Romero preferisce i morti viventi ai vivi morenti, perché gli ultimi sono più pericolosi, più spietati, paradossalmente più disumani dei primi. I morti viventi non sono né coscienti né razionali, sono solamente dominati da una fame atavica e irresistibile che infrange il più inviolabile dei tabù inducendoli a divorare la carne dei loro simili. Dal canto loro, i vivi morenti si divorano a vicenda e al contempo sono divorati dal loro stesso egoismo, agiscono irragionevolmente, sono spesso irrazionali fino a toccare le vette dell'imbecillità.
"Quando i morti camminano, signori, bisogna smettere di uccidere o si perde la guerra". Il monito pronunciato dal vecchio prete portoricano rimane infatti inascoltato dai sopravvissuti, e le carneficine più feroci saranno commese dai vivi contro i vivi, non dai morti viventi.
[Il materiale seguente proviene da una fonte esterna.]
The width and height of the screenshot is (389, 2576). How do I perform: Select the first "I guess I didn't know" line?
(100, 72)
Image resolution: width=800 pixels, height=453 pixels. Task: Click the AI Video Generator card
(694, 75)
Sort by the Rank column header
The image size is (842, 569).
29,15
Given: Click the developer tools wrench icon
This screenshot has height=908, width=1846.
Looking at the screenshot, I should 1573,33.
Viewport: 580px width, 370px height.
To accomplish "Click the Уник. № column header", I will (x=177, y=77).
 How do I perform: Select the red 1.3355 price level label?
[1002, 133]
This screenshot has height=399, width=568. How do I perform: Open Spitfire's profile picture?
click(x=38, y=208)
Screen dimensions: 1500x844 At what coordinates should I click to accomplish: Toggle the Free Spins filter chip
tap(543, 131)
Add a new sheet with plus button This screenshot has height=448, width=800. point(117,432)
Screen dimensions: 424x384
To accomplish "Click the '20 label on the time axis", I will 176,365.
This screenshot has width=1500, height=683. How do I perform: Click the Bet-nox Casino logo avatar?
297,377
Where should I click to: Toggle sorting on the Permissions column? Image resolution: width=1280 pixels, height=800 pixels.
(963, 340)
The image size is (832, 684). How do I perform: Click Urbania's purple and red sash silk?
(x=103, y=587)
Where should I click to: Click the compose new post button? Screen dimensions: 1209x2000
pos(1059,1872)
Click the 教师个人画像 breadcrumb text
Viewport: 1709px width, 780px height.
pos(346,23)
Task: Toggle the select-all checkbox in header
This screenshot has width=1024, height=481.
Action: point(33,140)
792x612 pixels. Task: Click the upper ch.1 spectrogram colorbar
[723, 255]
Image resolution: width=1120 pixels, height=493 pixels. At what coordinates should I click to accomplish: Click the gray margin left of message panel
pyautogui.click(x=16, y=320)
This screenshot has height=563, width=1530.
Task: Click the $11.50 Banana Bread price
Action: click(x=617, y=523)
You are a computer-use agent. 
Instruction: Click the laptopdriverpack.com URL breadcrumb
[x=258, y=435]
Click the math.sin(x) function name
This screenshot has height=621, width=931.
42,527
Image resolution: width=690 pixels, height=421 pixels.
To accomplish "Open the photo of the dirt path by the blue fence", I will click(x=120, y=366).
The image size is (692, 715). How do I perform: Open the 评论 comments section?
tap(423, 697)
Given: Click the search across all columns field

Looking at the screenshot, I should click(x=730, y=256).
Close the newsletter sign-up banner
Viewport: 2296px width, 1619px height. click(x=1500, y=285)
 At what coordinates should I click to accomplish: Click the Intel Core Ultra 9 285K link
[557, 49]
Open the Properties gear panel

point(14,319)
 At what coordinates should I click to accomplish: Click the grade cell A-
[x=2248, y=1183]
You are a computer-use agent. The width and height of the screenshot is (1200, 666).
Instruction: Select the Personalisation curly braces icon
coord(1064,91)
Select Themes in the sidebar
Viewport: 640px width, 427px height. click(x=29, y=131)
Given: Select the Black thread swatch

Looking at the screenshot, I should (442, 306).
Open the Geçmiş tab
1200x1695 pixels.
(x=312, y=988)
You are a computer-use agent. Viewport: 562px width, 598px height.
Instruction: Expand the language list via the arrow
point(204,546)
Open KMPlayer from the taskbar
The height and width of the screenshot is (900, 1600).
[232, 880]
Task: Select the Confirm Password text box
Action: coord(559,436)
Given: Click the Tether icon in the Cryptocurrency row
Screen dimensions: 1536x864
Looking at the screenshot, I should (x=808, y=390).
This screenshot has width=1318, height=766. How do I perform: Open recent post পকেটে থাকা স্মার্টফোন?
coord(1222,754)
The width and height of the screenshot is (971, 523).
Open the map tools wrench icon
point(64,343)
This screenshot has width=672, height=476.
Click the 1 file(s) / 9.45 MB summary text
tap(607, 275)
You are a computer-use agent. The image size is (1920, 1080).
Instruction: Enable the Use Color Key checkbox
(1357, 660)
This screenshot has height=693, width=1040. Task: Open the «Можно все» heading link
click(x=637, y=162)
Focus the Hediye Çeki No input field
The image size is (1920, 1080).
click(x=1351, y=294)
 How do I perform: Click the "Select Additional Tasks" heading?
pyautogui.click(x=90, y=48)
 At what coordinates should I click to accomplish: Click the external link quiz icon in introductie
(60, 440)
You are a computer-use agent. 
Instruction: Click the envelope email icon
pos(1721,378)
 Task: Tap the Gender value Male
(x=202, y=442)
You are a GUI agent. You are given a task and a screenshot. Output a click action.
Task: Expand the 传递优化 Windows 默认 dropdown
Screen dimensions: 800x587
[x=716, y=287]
Il capolavoro scritto e diretto da Romero è un autentico pugno nello stomaco e negli occhi dello spettatore, uno shock visivo dalla forza devastante, una miscela di puro terrore ed umorismo macabro che non concede un attimo di tregua allo sguardo. All'incedere serratissimo e quasi fumettistico del montaggio fa da contraltare l'incedere delle creature romeriane (truccate dal mago Tom Savini), con la loro andatura claudicante, con un'inesorabile lentezza che le rende ben più inquietanti degli zombi velocisti a cui ci ha abituato il cinema zombesco degli ultimi anni. Sono lo specchio in cui possiamo rifletterci e riconoscere i nostri tratti. Noi siamo loro e loro sono noi, appunto.
Due parole a parte per la versione europea curata da Argento: la musica incalzante dei Goblin, che irrompe con maggiore frequenza rispetto alla versione romeriana, crea un panico impareggiabile, ma la scelta argentiana di ridurre la pellicola di circa 20 minuti, tagliando alcune scene che approfondiscono la psicologia dei personaggi e altre sequenze formidabili (nella versione argentiana non c'è traccia dello zombi decapitato dalle pale dell'elicottero) tolgono al film alcuni elementi importanti. Ciononostante, in qualsiasi versione la si guardi (a eccezione di quella sciaguratamente censuratissima che talvolta passa in televisione), l'opera di Romero rimane un qualcosa di assolutamente inimitabile e irrinunciabile per tutti gli amanti della settima arte. Si astengano o, meglio, prendano un antiemetico prima della visione gli amanti del cinema deboli di stomaco.